Year: Team; Games; Tackles; Interceptions; Fumbles
GP: GS; Cmb; Solo; Ast; Sck; TFL; Int; Yds; TD; Lng; PD; FF; FR; Yds; TD
2013: TAM; 16; 14; 29; 19; 10; 1.0; 2; 0; 0; 0; 0; 0; 0; 1; 0; 0
2014: TAM; 16; 5; 37; 27; 10; 3.0; 4; 0; 0; 0; 0; 0; 0; 2; 0; 0
2015: TAM; 8; 7; 11; 8; 3; 1.0; 1; 0; 0; 0; 0; 0; 0; 0; 0; 0
2016: TAM; 16; 4; 19; 10; 9; 0.5; 2; 0; 0; 0; 0; 0; 0; 0; 0; 0
2017: DET; 16; 11; 39; 19; 20; 3.0; 4; 0; 0; 0; 0; 0; 1; 0; 0; 0
2018: MIA; 16; 16; 42; 23; 19; 2.0; 6; 0; 0; 0; 0; 0; 0; 1; 0; 0
2019: JAX; 9; 0; 11; 8; 3; 0.0; 0; 0; 0; 0; 0; 0; 0; 0; 0; 0
PHI: 6; 0; 7; 6; 1; 0.0; 0; 0; 0; 0; 0; 0; 0; 0; 0; 0
2020: NWE; 6; 0; 9; 3; 6; 0.0; 0; 0; 0; 0; 0; 0; 0; 0; 0; 0
2021: WAS; 1; 0; 1; 0; 1; 0.0; 0; 0; 0; 0; 0; 0; 0; 0; 0; 0
2022: SFO; 7; 0; 10; 4; 6; 0.0; 0; 0; 0; 0; 0; 0; 0; 0; 0; 0
117; 57; 215; 127; 88; 10.5; 19; 0; 0; 0; 0; 0; 1; 4; 0; 0

==Personal life==
On January 14, 2014, Spence was arrested in Flomaton, Alabama on charges of misdemeanor marijuana possession.
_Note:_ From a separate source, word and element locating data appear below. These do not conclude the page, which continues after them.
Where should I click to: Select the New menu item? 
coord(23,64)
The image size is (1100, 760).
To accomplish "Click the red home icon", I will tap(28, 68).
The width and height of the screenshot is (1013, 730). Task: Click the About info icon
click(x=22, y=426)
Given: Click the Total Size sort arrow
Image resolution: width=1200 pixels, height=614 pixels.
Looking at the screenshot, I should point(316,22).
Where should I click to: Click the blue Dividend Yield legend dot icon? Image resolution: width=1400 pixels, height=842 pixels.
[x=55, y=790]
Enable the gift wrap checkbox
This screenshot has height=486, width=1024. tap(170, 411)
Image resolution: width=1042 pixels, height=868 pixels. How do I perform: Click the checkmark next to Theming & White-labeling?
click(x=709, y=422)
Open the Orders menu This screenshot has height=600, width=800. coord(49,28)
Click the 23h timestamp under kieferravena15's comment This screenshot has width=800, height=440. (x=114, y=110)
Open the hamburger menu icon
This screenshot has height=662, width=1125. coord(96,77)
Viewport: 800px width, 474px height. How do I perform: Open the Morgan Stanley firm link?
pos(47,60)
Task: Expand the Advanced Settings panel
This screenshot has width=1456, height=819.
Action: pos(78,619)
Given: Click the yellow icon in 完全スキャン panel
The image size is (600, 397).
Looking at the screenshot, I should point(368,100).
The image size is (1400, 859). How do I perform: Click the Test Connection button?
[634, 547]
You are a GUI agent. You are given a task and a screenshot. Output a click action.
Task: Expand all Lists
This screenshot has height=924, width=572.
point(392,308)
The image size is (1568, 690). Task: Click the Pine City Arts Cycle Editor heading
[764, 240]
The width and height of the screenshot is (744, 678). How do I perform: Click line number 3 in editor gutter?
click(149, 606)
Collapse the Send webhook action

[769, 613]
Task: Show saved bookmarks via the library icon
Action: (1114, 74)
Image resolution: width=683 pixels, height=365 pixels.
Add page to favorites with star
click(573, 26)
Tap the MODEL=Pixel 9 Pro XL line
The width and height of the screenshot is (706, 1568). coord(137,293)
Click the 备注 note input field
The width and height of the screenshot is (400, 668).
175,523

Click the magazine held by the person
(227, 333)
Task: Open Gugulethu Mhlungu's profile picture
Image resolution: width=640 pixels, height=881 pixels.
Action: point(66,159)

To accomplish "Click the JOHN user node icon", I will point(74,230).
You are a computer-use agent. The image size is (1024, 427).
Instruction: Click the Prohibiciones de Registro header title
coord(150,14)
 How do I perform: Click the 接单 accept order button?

He was later suspended one game by the NFL for the incident. During the 2017 NFL season, Spence participated in a protest during the national anthem. Following this, he reported that his father, a contractor, was denied work due to his protest.